Thursday, 21 June 2012

Social marketing plans make you want to cry

I was recently given a social marketing plan for a large European Children's fashion company and asked to comment on it. To be quite frank it was depressingly bad but that's not uncommon.

Why? Because the effort is invariably put in to the wrong part of the plan - I read pages of audience analysis (because it's easy to get) of the miniscule audience which currently visits their website - this passes as customer insight; there were pages of SWOT analysis, which was of little benefit because it sat in vacuum from the rest of the document - a SWOT analysis is only of benefit if you the have a commentary on it and it's an integral part of your plan; there were pages of stats and big numbers about Facebook, YouTube, Pinterest et al, a billion this and a billion that,  which gave no real insight or understanding of the Social landscape and then finally I got down to what mattered in the document, which was covered in less than a page - to brutally paraphrase, because it was a lot more jargon ridden than this, 'they will make their website more attractive to their 10-13 year old audience, improve their SEO and go on to Facebook and make it really interesting, (although in reality you shouldn't target anyone under 13 on Facebook). 

Now you may be thinking this kind of document is rare but I would say to you that it's completely the opposite - very few brands think about the two things which I believe are essential before reaching out to their key online influencers (see my previous blog, Engage first, influence second)Those two things are: firstly work out what the Social Graph of your community is i.e. what is their online profile, where do they go online, what social tools do they use,  how do they communicate, how are they connected and what are their motivators? The second thing is to determine what I call the 'Value Exchange'. It's what you need to offer your audience to engage with them in a meaningful social dialogue - no more old fashioned messaging at them remember. Now this will vary depending on your brand and the audience but it could be one, or indeed any combination of these for example: exclusive access, entertainment, specialist knowledge, sharing content, expertise, reward (in many guises and yes, including financial), product sampling, or affording enhanced status within their community. 

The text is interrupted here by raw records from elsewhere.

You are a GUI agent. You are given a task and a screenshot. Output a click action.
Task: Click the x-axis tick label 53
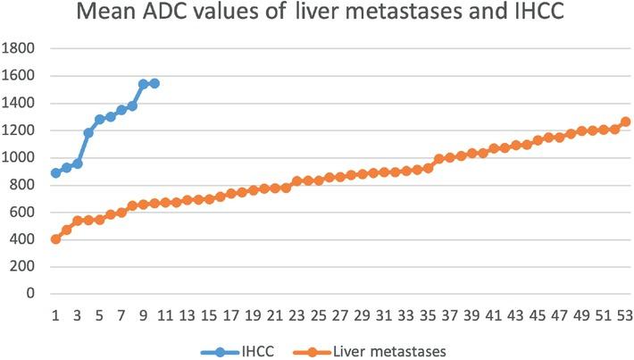point(625,317)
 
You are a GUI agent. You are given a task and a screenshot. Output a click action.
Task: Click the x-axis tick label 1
point(55,317)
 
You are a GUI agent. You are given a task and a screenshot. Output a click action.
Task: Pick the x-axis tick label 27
point(340,317)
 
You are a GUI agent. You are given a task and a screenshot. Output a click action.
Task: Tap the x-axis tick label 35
point(428,317)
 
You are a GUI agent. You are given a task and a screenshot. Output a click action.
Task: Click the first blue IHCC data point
point(55,172)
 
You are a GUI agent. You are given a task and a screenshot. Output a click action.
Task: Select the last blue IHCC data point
point(154,83)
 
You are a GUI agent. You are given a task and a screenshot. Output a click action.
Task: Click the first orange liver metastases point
point(55,239)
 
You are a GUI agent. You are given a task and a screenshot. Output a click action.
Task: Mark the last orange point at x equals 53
point(625,121)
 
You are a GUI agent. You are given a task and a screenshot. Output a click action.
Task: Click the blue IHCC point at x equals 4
point(88,133)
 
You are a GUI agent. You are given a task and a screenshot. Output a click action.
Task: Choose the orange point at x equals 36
point(438,159)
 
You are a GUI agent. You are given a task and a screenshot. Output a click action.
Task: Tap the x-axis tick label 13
point(187,317)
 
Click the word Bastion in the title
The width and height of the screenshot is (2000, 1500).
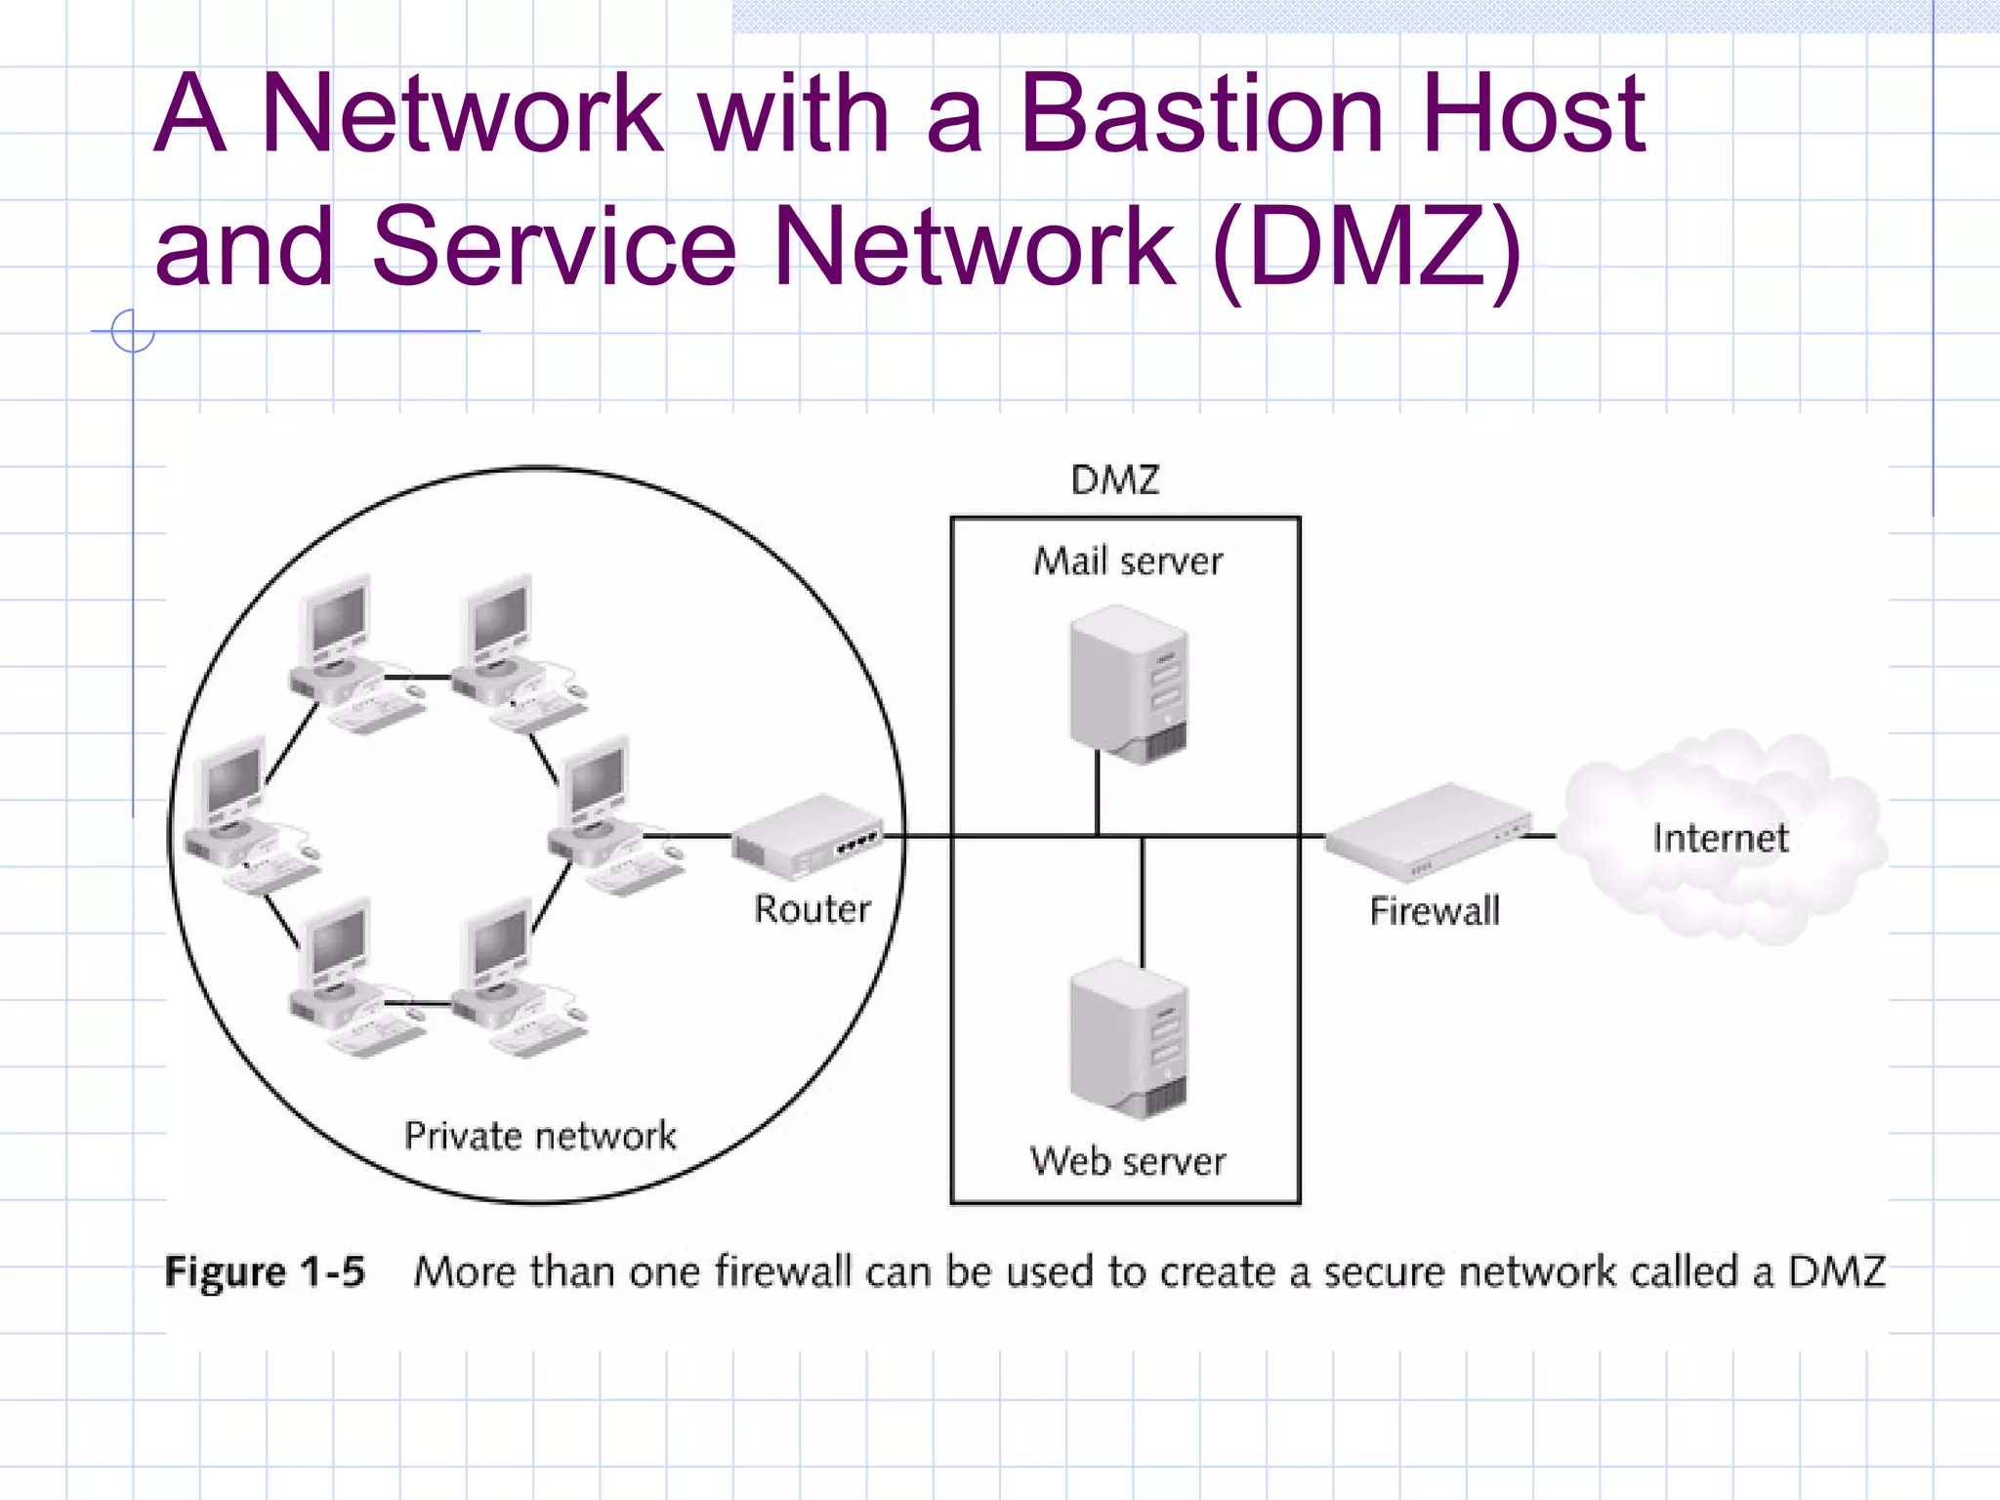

How much better this document would have been if they'd asked themselves these two questions and really thought it through - it would have driven everything and forced them to come up with a true understanding of their young online audience (and their parents) and they would have needed to work out what the Value Exchange was going to be which would encourage this audience to visit their website and Facebook page.

Out of this could have come an SEO strategy, which is so often a throwaway line in a marketing plan, 'We'll improve SEO' - oh yeah , how?!  As well as this they could have included some genuine insight in to the steps Facebook are taking for example to get under 13 year olds on to their social network through linking children's accounts to their parents, or the Silly Bandz phenomenon which took place on Facebook and as everyone is aware that teens and adults aren't wearing Silly Bandz, it must have been a pretty big under 13 year old Facebook audience amongst their 1.5 million likers!  (The excellent white paper case study Facebook have produced on Silly Bandz could have also been included).

So dear reader if you're about to write a social marketing plan, you might want to ask yourselves the two key questions - what's my audience's Social Graph and what's the Value Exchange? Everything will flow from this - trust me.

And just one last thing about this document, under 'Budget' it said 'TBA'.  Just remember Social Marketing is not free and implicit in my 'Value Exchange ' theory is that you offer something of value..... and that costs.